EXCERPT

===

# Basic Text Features

Text features refer to the characteristics, elements, or attributes within a body of text that can be analyzed to extract information or gain insights. In natural language processing (NLP) and text mining, identifying and understanding text features is crucial for various tasks. 

In [1]:
# sample text string
text = "Dark matter is one of the greatest enigmas of astrophysics and cosmology"

We will split the string into individual words or tokens. This is also known as __tokenization__.  Tokenization is the process of breaking down a sequence of text into smaller units, known as tokens. Tokens can be words, phrases, symbols, or other meaningful elements depending on the context of the analysis

In [2]:
# split words of the text
text.split()

['Dark',
 'matter',
 'is',
 'one',
 'of',
 'the',
 'greatest',
 'enigmas',
 'of',
 'astrophysics',
 'and',
 'cosmology']

In [3]:
# store the individual words in a variable
words = text.split()

### Commonly used features

### 1. Word Count

In [4]:
# word count
len(words)

12

### 2. Spaces Count

In [5]:
# spaces count
text.count(' ')

11

### 3. Characters count

In [6]:
# character count
len(text)

72

Even the spaces have been included.

In [7]:
# character count (excluding spaces)
len(text)-text.count(' ')

61

So, the text string has 61 characters excluding spaces.

### 4. Average Word Length

In [8]:
# empty list for
word_lengths = []

for i in text.split():
    word_lengths.append(len(i))
    
print(word_lengths)

[4, 6, 2, 3, 2, 3, 8, 7, 2, 12, 3, 9]


In [9]:
# average word length
sum(word_lengths)/len(word_lengths)

5.083333333333333

---

# Create Features for Twitter Dataset

Let's create the above mentioned features for a real-life dataset. 

In [10]:
import pandas as pd

Pyarrow will become a required dependency of pandas in the next major release of pandas (pandas 3.0),
(to allow more performant data types, such as the Arrow string type, and better interoperability with other libraries)
but was not found to be installed on your system.
If this would cause problems for you,
please provide us feedback at https://github.com/pandas-dev/pandas/issues/54466
        
  import pandas as pd


In [11]:
tweets = pd.read_csv("tweets.csv")

===

PROVIDED MATERIAL
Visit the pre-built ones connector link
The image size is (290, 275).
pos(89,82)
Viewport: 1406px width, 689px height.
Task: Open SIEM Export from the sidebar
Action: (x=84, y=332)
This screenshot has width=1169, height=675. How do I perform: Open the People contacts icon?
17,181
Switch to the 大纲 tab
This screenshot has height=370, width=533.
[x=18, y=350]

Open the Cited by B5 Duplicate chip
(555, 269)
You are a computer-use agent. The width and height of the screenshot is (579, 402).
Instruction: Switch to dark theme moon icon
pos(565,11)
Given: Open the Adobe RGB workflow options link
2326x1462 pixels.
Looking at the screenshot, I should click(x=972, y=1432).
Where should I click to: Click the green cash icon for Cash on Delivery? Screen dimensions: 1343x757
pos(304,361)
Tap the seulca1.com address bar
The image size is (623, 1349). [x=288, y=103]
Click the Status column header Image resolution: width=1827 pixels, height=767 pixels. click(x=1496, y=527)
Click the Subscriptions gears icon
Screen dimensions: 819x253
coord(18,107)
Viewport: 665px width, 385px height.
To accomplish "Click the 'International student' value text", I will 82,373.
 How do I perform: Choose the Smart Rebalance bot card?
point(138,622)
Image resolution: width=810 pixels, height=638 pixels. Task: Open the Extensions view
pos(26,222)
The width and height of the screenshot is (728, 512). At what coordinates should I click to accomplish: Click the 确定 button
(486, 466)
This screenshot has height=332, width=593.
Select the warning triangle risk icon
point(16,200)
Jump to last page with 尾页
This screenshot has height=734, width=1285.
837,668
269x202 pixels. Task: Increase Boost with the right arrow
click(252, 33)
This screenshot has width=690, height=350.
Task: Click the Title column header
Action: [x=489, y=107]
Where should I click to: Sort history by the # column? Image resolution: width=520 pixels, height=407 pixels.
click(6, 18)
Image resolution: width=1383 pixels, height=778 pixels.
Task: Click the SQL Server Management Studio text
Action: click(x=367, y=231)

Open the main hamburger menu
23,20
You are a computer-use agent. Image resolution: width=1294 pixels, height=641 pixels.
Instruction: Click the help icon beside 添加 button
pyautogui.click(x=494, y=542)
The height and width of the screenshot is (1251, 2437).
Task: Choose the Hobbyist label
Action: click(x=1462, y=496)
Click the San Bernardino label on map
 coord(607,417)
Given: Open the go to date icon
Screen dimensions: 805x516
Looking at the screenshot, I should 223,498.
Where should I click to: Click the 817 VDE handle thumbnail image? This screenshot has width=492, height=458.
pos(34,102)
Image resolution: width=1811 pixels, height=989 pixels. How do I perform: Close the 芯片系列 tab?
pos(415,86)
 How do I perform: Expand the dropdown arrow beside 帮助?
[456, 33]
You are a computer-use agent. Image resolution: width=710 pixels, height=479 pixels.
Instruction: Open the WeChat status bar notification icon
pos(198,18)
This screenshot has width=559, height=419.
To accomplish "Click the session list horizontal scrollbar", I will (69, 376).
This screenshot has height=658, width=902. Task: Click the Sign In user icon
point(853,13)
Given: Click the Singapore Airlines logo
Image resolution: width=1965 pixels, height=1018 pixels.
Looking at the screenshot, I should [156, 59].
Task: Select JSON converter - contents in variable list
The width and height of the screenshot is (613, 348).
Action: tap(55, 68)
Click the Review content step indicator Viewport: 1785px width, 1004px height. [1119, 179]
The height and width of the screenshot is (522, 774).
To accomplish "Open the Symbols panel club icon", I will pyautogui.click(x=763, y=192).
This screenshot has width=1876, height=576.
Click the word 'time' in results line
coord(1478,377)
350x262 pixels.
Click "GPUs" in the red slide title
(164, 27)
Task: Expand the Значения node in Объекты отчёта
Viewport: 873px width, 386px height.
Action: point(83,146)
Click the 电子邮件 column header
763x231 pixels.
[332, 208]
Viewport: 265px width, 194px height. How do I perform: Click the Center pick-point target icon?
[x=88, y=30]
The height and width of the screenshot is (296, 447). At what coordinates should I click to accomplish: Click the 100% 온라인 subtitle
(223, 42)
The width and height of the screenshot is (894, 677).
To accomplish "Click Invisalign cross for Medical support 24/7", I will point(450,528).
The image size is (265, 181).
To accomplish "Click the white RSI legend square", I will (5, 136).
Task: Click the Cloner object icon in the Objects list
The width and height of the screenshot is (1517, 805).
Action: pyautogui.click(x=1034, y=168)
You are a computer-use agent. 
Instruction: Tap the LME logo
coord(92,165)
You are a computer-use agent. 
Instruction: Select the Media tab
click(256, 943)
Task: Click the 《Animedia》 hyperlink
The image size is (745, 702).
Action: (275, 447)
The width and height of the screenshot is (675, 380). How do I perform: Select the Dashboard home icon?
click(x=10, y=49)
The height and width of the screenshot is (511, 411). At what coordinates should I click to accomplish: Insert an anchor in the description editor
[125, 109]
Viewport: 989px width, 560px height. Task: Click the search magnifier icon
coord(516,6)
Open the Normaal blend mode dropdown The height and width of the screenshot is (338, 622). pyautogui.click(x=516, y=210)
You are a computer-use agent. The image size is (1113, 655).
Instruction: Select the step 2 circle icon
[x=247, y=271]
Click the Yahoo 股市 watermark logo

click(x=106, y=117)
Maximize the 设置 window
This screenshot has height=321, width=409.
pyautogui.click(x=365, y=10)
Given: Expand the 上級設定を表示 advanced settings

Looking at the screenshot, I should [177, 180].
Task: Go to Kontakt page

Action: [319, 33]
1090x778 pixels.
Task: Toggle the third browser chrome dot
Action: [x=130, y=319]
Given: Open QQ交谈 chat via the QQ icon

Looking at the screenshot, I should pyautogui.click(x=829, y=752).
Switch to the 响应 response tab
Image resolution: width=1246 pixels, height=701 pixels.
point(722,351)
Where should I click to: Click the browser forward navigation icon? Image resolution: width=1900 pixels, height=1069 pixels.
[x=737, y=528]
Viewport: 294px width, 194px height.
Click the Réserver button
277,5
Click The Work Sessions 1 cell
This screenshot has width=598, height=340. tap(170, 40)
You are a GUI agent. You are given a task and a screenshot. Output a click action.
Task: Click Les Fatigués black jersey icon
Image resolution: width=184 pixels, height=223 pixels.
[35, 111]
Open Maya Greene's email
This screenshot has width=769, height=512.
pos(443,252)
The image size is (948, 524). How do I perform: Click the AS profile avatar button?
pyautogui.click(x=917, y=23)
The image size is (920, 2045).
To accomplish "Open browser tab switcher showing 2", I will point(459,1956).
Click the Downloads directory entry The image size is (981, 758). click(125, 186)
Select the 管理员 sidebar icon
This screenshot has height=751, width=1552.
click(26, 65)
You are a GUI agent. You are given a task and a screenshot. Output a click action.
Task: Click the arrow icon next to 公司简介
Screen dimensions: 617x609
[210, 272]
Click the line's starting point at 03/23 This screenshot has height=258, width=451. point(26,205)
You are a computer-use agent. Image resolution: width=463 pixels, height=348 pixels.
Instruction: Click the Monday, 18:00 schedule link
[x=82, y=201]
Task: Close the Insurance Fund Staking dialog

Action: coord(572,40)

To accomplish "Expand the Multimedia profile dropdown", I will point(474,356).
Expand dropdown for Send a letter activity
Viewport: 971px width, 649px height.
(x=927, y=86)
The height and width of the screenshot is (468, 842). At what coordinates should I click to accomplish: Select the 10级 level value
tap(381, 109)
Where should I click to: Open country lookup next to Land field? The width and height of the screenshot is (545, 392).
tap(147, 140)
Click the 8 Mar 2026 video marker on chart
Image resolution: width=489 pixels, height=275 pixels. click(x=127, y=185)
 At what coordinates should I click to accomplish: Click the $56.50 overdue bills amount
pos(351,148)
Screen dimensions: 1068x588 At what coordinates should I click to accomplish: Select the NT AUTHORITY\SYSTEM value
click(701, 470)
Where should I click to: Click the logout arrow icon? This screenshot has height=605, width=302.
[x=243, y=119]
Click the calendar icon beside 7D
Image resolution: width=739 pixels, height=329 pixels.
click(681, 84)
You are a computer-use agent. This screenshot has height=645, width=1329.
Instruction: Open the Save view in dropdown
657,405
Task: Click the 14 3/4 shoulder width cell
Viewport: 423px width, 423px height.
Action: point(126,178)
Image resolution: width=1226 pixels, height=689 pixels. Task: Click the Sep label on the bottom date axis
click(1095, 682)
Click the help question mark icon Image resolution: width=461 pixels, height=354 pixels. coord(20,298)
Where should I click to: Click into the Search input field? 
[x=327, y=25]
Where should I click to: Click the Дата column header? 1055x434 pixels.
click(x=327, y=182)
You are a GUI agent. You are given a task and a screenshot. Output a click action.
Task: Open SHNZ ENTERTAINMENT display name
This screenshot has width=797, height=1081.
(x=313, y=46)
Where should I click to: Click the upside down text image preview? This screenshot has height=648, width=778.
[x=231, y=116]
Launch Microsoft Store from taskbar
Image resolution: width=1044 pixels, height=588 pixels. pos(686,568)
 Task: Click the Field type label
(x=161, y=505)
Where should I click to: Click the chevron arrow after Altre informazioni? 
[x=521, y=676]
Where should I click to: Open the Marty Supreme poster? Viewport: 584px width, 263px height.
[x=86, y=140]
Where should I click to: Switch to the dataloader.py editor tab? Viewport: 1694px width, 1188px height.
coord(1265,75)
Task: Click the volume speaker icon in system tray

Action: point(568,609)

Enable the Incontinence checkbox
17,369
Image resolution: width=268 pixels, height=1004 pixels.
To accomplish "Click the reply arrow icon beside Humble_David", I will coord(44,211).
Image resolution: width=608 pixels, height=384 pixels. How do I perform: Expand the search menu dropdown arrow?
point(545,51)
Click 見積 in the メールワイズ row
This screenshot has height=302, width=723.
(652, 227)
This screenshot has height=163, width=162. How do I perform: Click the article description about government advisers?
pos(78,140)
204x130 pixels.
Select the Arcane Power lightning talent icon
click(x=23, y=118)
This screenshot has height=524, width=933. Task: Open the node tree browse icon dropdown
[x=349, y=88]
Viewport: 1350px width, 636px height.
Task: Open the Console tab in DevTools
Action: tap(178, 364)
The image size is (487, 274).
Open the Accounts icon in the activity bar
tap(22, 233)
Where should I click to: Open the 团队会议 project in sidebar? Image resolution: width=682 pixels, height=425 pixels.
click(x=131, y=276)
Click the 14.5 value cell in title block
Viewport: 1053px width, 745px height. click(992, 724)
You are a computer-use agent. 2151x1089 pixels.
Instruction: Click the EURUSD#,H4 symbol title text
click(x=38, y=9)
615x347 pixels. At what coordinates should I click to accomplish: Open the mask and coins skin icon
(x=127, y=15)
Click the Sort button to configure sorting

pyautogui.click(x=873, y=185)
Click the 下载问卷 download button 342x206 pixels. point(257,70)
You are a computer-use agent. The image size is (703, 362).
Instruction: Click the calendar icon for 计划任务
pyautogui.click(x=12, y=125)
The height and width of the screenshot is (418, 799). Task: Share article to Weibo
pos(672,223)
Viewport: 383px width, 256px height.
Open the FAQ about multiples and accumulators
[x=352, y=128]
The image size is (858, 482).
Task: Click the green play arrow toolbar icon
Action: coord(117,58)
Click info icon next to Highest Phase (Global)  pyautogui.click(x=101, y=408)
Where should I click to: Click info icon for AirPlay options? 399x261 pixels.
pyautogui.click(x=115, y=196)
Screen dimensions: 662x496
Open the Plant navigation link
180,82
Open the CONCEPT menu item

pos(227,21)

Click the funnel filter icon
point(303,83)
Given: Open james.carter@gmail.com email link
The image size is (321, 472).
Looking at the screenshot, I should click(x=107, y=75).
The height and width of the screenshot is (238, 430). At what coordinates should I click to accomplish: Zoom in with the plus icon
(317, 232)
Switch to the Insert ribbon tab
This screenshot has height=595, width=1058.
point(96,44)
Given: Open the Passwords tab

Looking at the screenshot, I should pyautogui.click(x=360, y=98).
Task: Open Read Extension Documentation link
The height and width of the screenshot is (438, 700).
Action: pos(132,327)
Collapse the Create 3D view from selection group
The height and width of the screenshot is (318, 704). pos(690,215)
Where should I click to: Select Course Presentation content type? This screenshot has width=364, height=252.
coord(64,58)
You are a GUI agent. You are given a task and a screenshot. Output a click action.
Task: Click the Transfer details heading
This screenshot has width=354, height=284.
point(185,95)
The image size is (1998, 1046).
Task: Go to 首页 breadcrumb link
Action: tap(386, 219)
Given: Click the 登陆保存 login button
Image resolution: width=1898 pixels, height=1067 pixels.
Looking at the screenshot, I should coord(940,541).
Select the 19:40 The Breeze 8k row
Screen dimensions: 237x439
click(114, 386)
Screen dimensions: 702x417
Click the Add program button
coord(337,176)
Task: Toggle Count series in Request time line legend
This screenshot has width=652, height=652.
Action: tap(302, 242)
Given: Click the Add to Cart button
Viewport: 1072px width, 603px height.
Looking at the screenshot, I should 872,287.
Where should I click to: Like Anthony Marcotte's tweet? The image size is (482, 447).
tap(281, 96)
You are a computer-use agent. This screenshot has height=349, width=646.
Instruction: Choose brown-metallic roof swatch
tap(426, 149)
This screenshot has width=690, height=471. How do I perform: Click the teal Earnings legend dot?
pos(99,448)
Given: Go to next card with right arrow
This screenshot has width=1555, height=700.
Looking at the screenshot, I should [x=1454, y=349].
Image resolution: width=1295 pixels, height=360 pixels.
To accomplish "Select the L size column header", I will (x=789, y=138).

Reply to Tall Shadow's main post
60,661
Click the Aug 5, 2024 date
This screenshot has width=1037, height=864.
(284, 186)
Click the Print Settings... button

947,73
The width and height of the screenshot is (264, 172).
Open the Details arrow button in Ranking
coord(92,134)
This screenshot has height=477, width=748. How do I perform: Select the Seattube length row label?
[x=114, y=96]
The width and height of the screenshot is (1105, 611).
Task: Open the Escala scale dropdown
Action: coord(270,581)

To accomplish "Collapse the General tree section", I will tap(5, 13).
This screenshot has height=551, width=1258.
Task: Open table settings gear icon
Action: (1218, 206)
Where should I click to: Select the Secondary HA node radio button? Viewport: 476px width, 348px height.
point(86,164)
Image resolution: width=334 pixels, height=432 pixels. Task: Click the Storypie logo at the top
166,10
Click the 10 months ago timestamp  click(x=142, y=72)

===

OBJECTIVE
For each statement below, say yes or no depending on whether it agrees with the text-features tutorial above, and quote the words of the tutorial that decide it. 1. Tokenization breaks a sequence of text into smaller units called tokens. 2. The character count of 72 leaves out the spaces. 3. Pyarrow is already a required dependency of pandas.

EXERCISE SOLUTION
1. Yes: "Tokenization is the process of breaking down a sequence of text into smaller units, known as tokens."
2. No: "Even the spaces have been included."
3. No: "Pyarrow will become a required dependency of pandas in the next major release of pandas (pandas 3.0)"